◆ **選択本文**:
━━━━━━━━━━

私は東京郊外の調布市に住む年金生活の68歳の身であるが、
特にこの時節になると、夜のひととき主庭のテラス、玄関の軒下に下り立ち、
ぼんやりと月を眺めることが多い。
過ぎし日に『十三夜(じゅうさんや)』を誉めたり、
一昨日の30日は中秋の名月と称されている満月の『十五夜(じゅうごや)』は、
無念ながら台風の雨で雲隠れで、めぐり逢えなかった。
昨夜、玄関庭の軒下に下り立ち、 夜空にぽっかりと月が煌々と光をおびているのを眺めながら、
単細胞の私は、 待ちわびた『十六夜(いざよい)』かしら、と思ったりしながら、見惚〈みと〉れたりしていた。
私は幼年期の頃から月を眺めたりしてきたが、齢を重ねるたびに圧倒的に深く魅了されるのは、
なぜかしら『十六夜(いざよい)』である。
もとより『いざよい』は、「いざよう」の語源からであり、
ためらい、ためらう、ことなど意味しているが、
『十五夜』よりしばらく遅れて昇ることから『 いざよい』と称されてきた。
私は月を眺め、自分のその時の思いを託〈たく〉したりしているが、
十六夜の月は格別である。
古人の時代から、満月よりやや遅れてためらうように昇って来る、と伝承されてきているが、
つたない私の人生の軌跡と同様に、心持ちをためらいながら歩んできたので、
何かしら共感を深めている。
私は東京郊外の世田谷区に隣接した北多摩郡神代町(現・調布市)の片隅みの農家で、
長兄、次兄に続いて三男坊として、1944〈昭和19〉年の秋に生を受けた。
この当時の生家は、祖父、父が中心となって先祖代々から農業を引き継いで、
程ほど広い田畑、雑木林、竹林などを所有し、小作人だった方の手をお借りながらも田畑を耕していた。
こうした中で祖父、父は、ふたりの男の子が続いたので、跡継ぎの男子は万全と思いながら、
今度は女の子を期待していたらしく、三男坊の私としては、
幼児心に何となくいじけた可愛らしくない児であった、
そして私が地元の小学校に入学したのは、1951〈昭和26〉年の春である。
私は小学校の学業は、兄ふたりは優等生であったが、
なぜかしら私は通信簿『3』と『2』ばかりの劣等生であった。
そして、この頃に生家にある本と云えば、
農協の発刊する月刊誌の『家の光』ぐらい記憶していなかったので、
小学5年の時、近くに引っ越してきた都心に勤めるサラリーマンの宅に行った時に、
居間にある書棚に本が並んでいたを見た時は、
私は子供心でも、眩暈(めまい)を感じたりした。

━━━━━━━━━━

(保存された一覧)
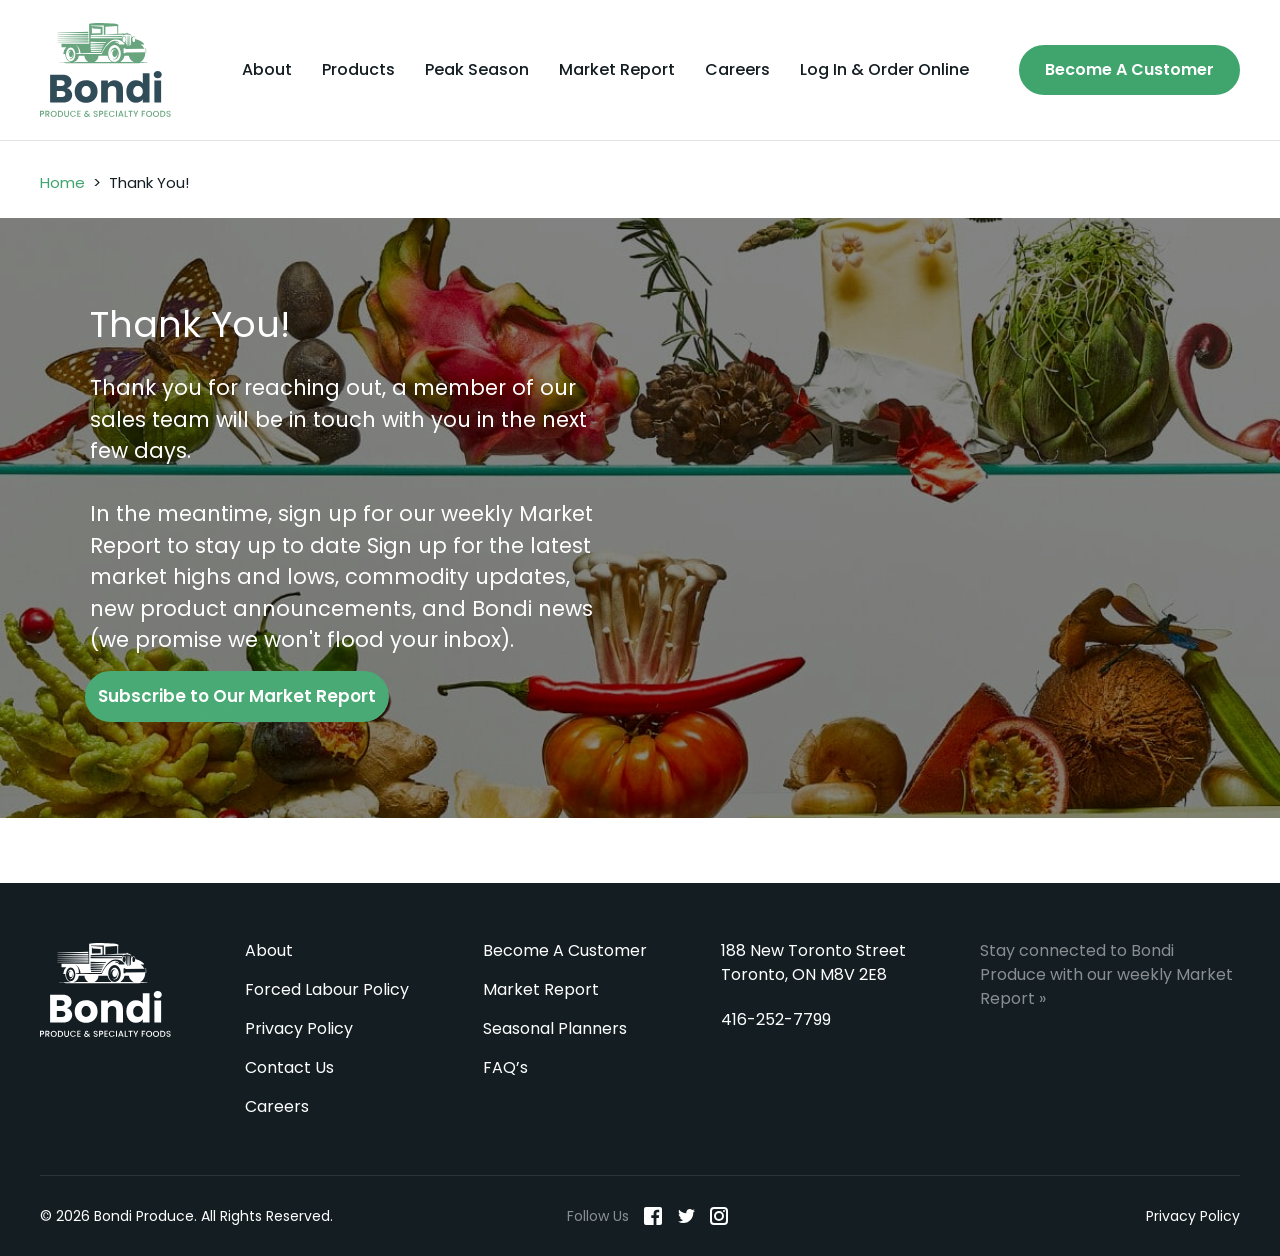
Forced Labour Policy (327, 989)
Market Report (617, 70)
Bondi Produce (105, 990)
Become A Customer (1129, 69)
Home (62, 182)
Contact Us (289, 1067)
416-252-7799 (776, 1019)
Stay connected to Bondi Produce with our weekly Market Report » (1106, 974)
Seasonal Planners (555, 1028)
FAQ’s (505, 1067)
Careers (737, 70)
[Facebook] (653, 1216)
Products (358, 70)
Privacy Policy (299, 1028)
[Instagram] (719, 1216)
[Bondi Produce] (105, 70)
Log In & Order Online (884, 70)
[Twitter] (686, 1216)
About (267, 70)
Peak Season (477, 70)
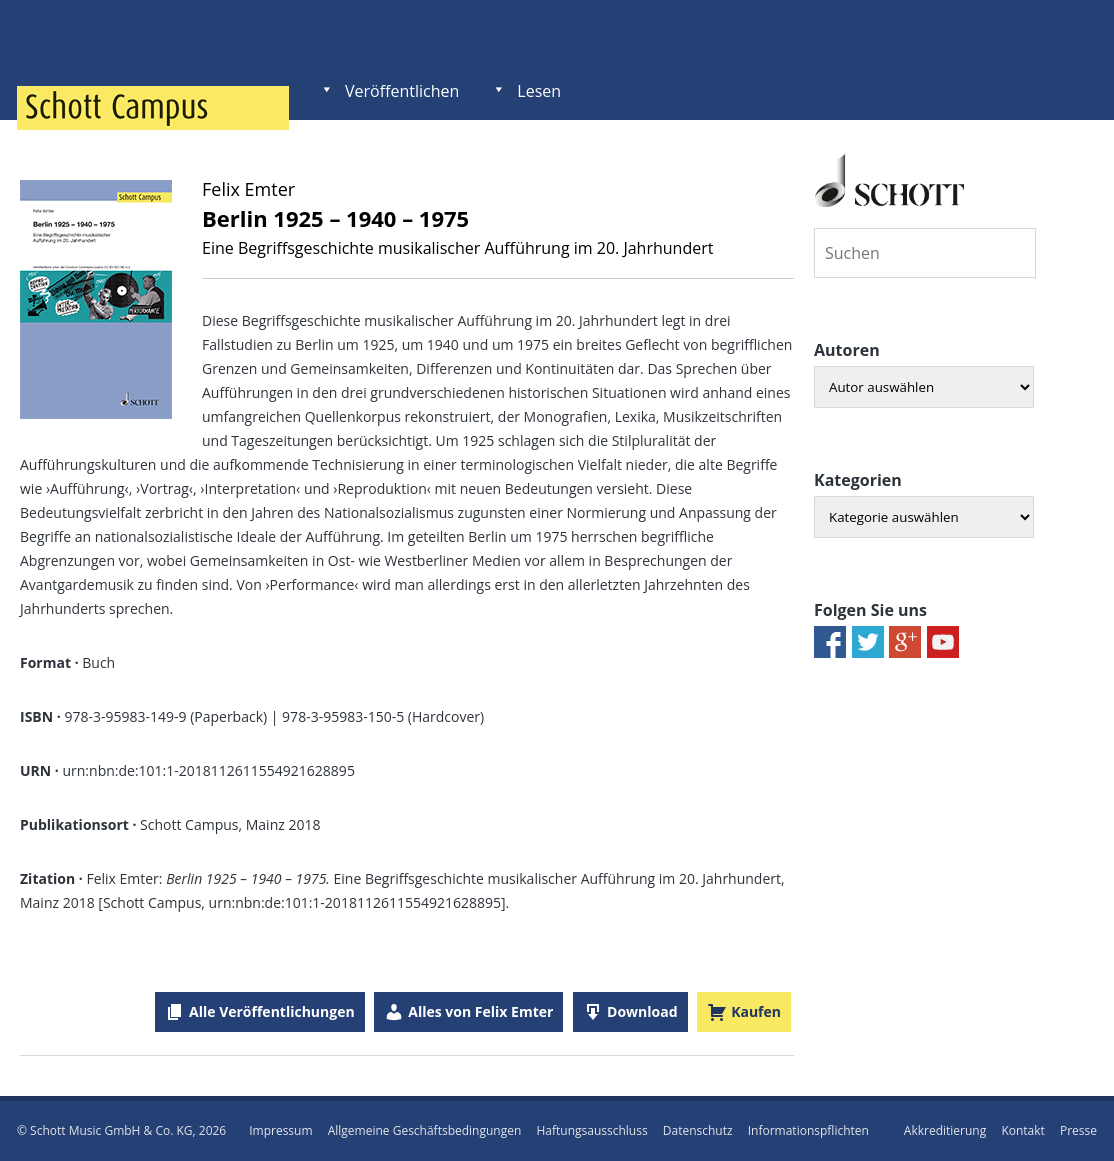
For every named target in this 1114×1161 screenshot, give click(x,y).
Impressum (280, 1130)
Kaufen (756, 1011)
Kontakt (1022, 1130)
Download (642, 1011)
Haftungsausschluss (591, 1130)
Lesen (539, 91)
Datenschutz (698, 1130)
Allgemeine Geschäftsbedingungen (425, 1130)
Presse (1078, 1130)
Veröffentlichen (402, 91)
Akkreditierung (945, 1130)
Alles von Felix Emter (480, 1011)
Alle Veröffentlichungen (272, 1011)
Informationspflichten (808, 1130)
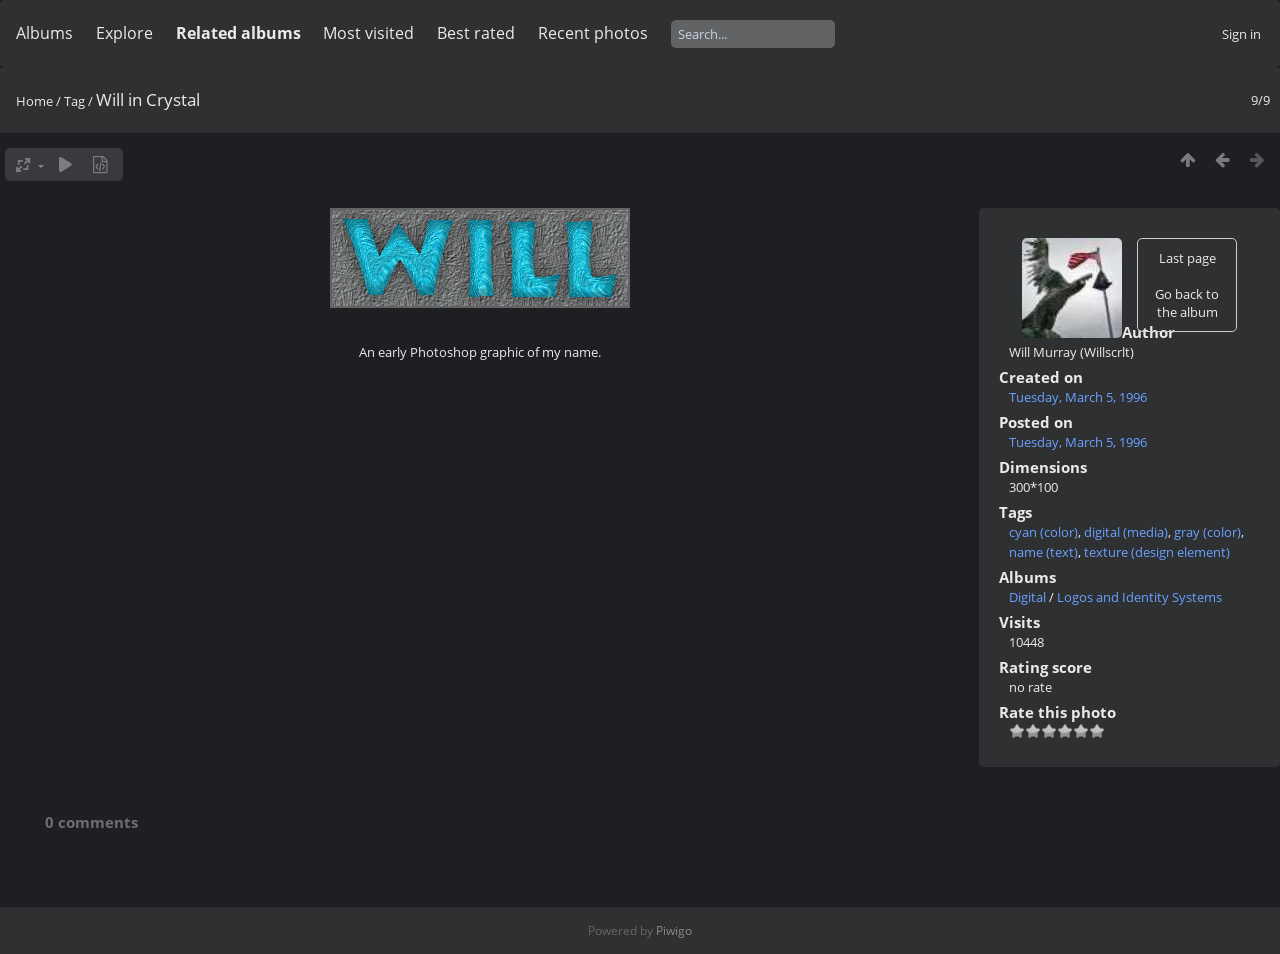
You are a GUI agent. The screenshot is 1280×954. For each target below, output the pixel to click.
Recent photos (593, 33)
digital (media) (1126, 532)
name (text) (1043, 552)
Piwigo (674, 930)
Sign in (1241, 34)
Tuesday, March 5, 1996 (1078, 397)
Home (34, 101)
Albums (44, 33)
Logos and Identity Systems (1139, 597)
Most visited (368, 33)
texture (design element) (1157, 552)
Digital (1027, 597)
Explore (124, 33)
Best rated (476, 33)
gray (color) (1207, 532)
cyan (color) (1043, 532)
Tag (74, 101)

━━━━━━━━━━

◆ **記述課題**: 上の十六夜の月をめぐる随筆から、「私は東京郊外の調布市に住む年金生活の68歳の身であるが、」から「無念ながら台風の雨で雲隠れで、めぐり逢えなかった。」までを、両端の語句も含めて一字も変えずに書き写してもらえますか。

◆ **記述解答**:
私は東京郊外の調布市に住む年金生活の68歳の身であるが、
特にこの時節になると、夜のひととき主庭のテラス、玄関の軒下に下り立ち、
ぼんやりと月を眺めることが多い。
過ぎし日に『十三夜(じゅうさんや)』を誉めたり、
一昨日の30日は中秋の名月と称されている満月の『十五夜(じゅうごや)』は、
無念ながら台風の雨で雲隠れで、めぐり逢えなかった。